**Instrução**.
Transcreva do trecho sobre Nietzsche e a arte, sem nenhuma alteração, a passagem que vai de “compreender a teoria” até “(NIETZSCHE, 1992, p.55).”.

**Trecho exibido**.
_ _ _
Para Fink, “segundo a concepção de Nietzsche, a partir da arte pode -se

compreender a teoria e a ciência, mas o inverso não é possível” (FINK, 1988,

p.30). Destarte, em O nascimento da tragédia, Nietzsche toma partido da

metafísica do artista, ou seja, defende abertamente que a arte é a atividade

propriamente metafísica do homem, a concepção de que somente pela arte a

vida pode ser experimentada “no fundo das coisas, apesar de toda a mudança

das aparências fenomenais [...], [como] indestrutivelmente poderosa e cheia de

alegria”. (NIETZSCHE, 1992, p.55).

Ao investigar a tipologia inaugurada por Sócrates, e, sobretudo no que

Nietzsche denomina de socratismo estético, o filósofo encontra a oposição entre

duas formas distintas de conhecimento. Um marcado pela sabedoria trágica

dionisíaca e outro pelo conhecimento teórico ou apolíneo. O substrato a partir

do qual esses dois tipos de verdade se estruturam representa respectivamente

duas expressões metafísicas: a metafísica de artista e a metafísica tradicional.
_ _ _
**Seção de dados**.
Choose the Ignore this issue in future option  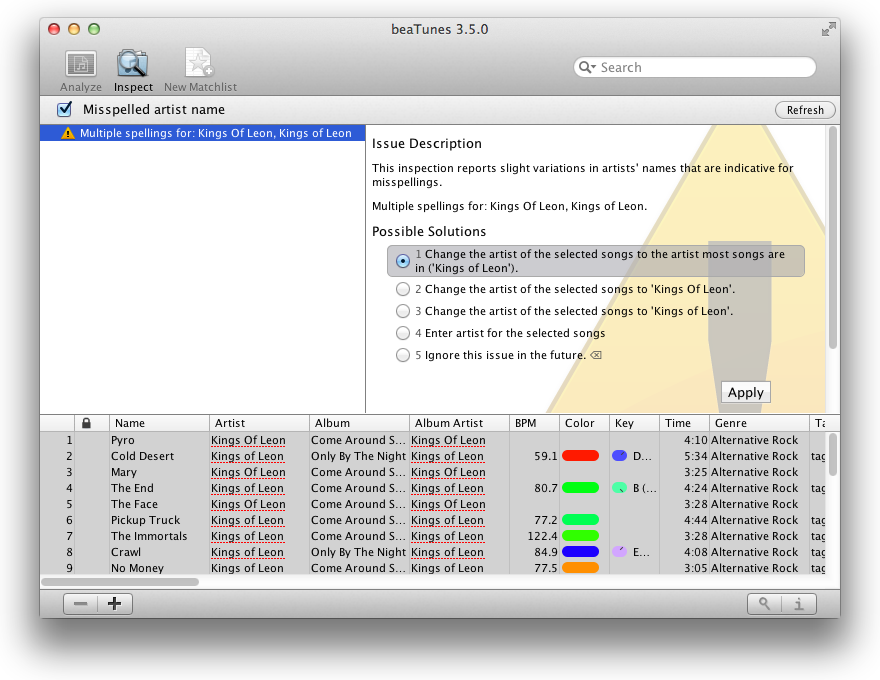[403, 355]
_ _ _
**Resultado da tarefa**.
compreender a teoria e a ciência, mas o inverso não é possível” (FINK, 1988,

p.30). Destarte, em O nascimento da tragédia, Nietzsche toma partido da

metafísica do artista, ou seja, defende abertamente que a arte é a atividade

propriamente metafísica do homem, a concepção de que somente pela arte a

vida pode ser experimentada “no fundo das coisas, apesar de toda a mudança

das aparências fenomenais [...], [como] indestrutivelmente poderosa e cheia de

alegria”. (NIETZSCHE, 1992, p.55).